### INSTRUCTIONS FOR THE TASK
Range to reproduce from the entries below: the line with "Oregon (15, 1973)", the line with "[Twitter] (64, 2156)", and every line in between. Give them exactly and give nothing else.

### AVAILABLE DATA
######

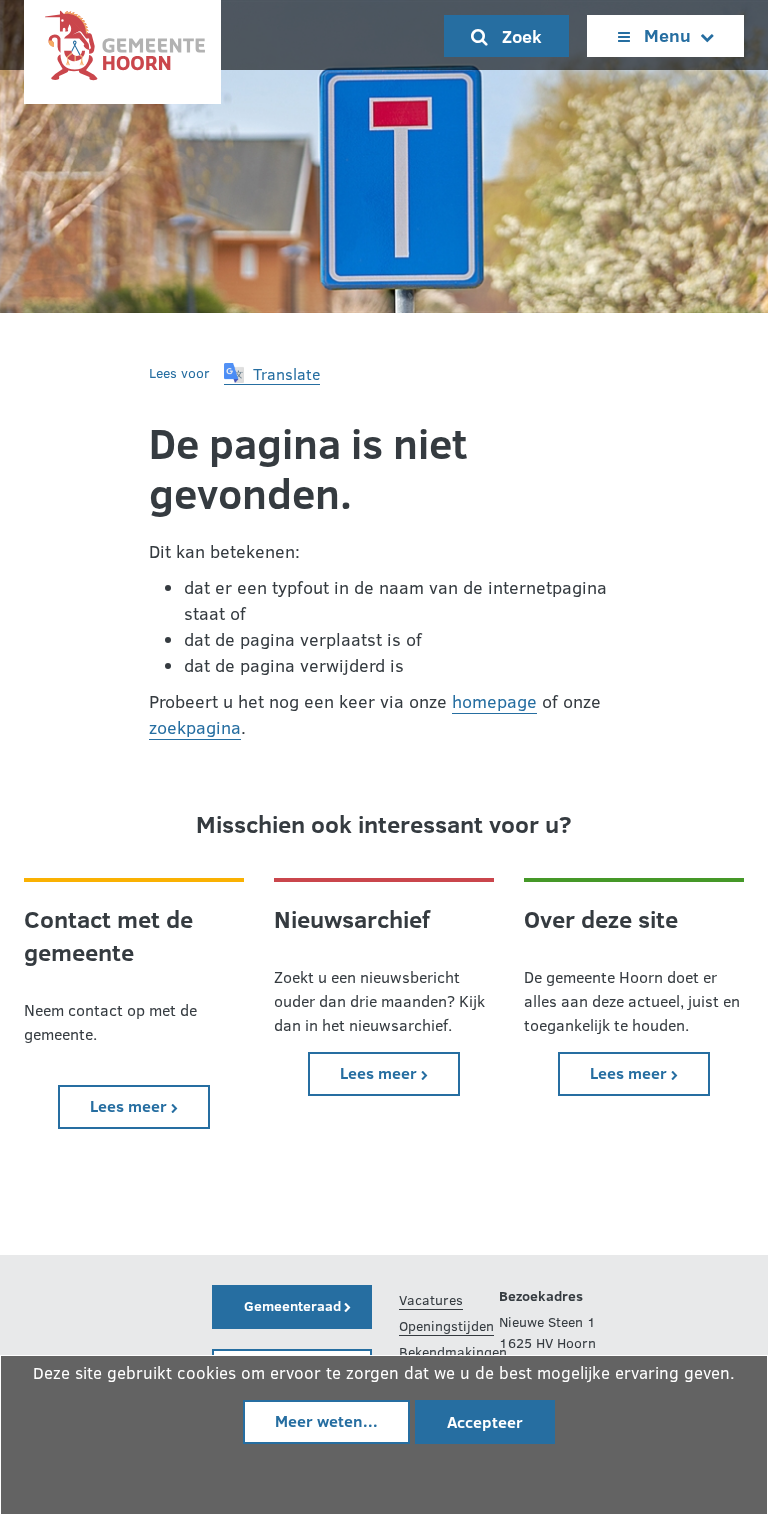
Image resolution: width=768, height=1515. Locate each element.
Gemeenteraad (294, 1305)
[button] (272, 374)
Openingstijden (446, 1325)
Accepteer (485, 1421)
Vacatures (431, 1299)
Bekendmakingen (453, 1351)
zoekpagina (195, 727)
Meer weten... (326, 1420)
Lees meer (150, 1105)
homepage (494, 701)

######

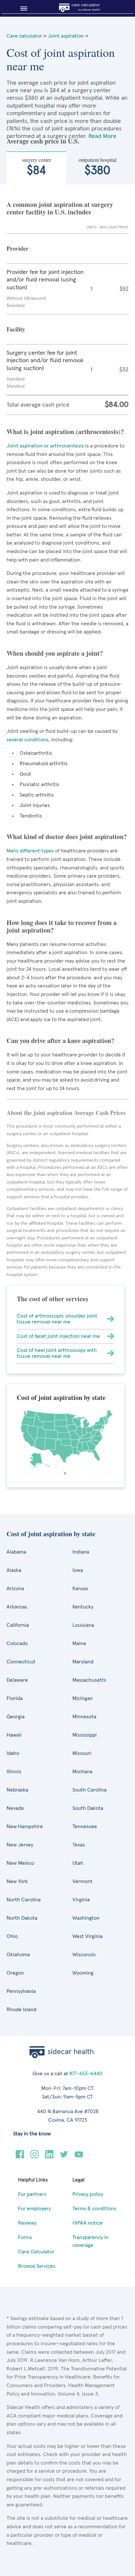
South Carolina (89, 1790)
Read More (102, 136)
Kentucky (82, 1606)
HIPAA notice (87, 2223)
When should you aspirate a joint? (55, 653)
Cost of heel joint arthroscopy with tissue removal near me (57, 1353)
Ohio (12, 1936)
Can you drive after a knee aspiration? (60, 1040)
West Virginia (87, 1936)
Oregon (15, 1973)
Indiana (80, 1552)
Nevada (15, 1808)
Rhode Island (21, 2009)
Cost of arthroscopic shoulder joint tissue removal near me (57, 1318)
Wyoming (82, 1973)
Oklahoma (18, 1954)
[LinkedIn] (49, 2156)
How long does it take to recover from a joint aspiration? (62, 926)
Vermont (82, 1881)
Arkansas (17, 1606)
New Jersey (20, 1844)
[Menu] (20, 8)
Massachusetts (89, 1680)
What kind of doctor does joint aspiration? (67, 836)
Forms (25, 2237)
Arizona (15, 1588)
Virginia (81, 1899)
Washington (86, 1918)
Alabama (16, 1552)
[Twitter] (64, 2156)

######

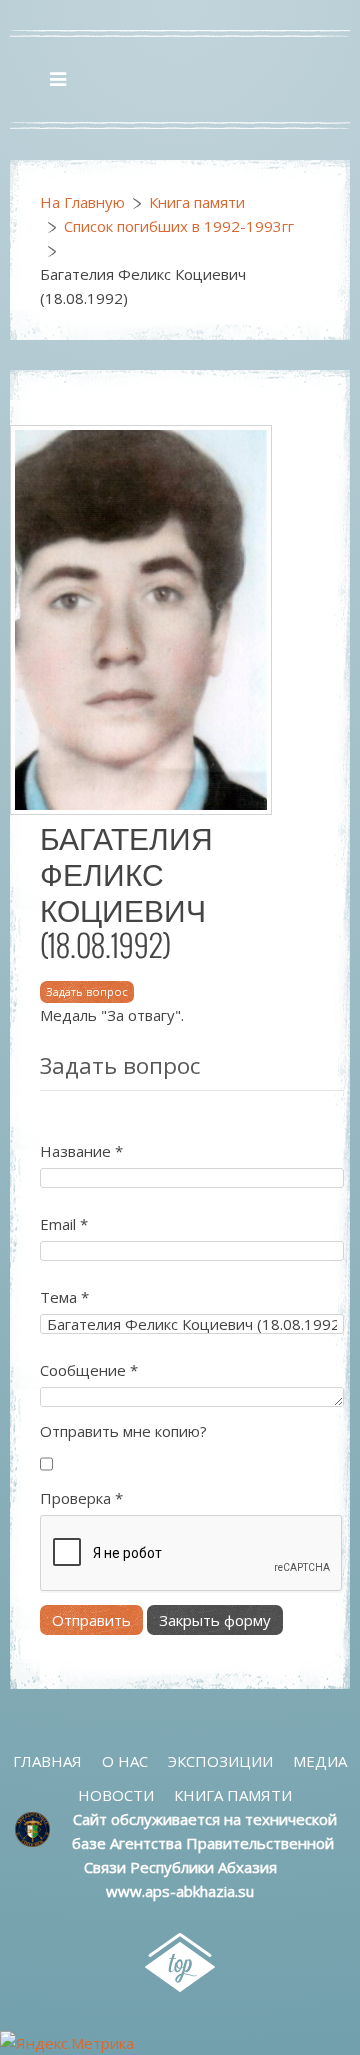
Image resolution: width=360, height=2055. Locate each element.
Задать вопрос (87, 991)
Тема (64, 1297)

######

### WRITTEN REPLY
Oregon (15, 1973)
Indiana (80, 1552)
Nevada (15, 1808)
Rhode Island (21, 2009)
Cost of arthroscopic shoulder joint tissue removal near me (57, 1318)
Wyoming (82, 1973)
Oklahoma (18, 1954)
[LinkedIn] (49, 2156)
How long does it take to recover from a joint aspiration? (62, 926)
Vermont (82, 1881)
Arkansas (17, 1606)
New Jersey (20, 1844)
[Menu] (20, 8)
Massachusetts (89, 1680)
What kind of doctor does joint aspiration? (67, 836)
Forms (25, 2237)
Arizona (15, 1588)
Virginia (81, 1899)
Washington (86, 1918)
Alabama (16, 1552)
[Twitter] (64, 2156)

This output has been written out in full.